Su hijo tuvo que seguir camino hacia N’Djamena, pero Madeleine no podía continuar. En Mainené, el pueblo al que llegó, la comunidad hizo un gran esfuerzo para acoger a todos los que llegaban aterrorizados, agotados de caminar de noche, traumatizados. La hospitalidad africana es norma, y además muchos de los habitantes de este pueblo habían tenido la experiencia de huir al otro lado de la frontera. ‘Me acogieron bien en Mainené, por eso estoy aquí. No me quejo de pasar la noche en la iglesia, sino de que nos falta para comer, a nosotros y a ellos mismos, aunque nos han acogido bien.

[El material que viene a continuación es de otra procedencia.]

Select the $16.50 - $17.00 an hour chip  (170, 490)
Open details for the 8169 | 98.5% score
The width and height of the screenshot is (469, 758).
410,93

Junto a Madeleine está todo lo que tiene ahora mismo en el mundo: una estera donde dormir, y un par de mantas. Al pueblo le gustaría poder hacer más por los refugiados, pero los recursos son muy limitados, desde los pozos que se secan cuando no llueve suficiente, hasta la escasez de comida. Madeleine ni siquiera puede hacer lo mismo que otras personas refugiadas: no tiene fuerza para trabajar en el campo.

Los días son muy duros para ella, sin nada que hacer y sin fuerzas para hacer nada. ‘Si tengo ayuda, salgo de día, y voy al bosque y cojo hojas silvestres, las cocino y las como.‘ Porque la comida es la principal preocupación del día: ‘La gente del pueblo encuentra también poco para comer. Pero sobre todo nosotros los refugiados tenemos mucho problema para conseguir comida’. 

Los días y los meses pasan rápido. El curso escolar termina aquí después de un año de esfuerzo. No puedo olvidar el peso de los días de Madeleine, la recuerdo y me pregunto cómo habrá pasado la estación seca, si habrá sobrevivido a la dureza de esa vida de refugiada, a la añoranza de esa vida que para ella, en todos los sentidos, quedó atrás.

Belén de la Banda es periodista y trabaja en el equipo de comunicación de Oxfam Intermón.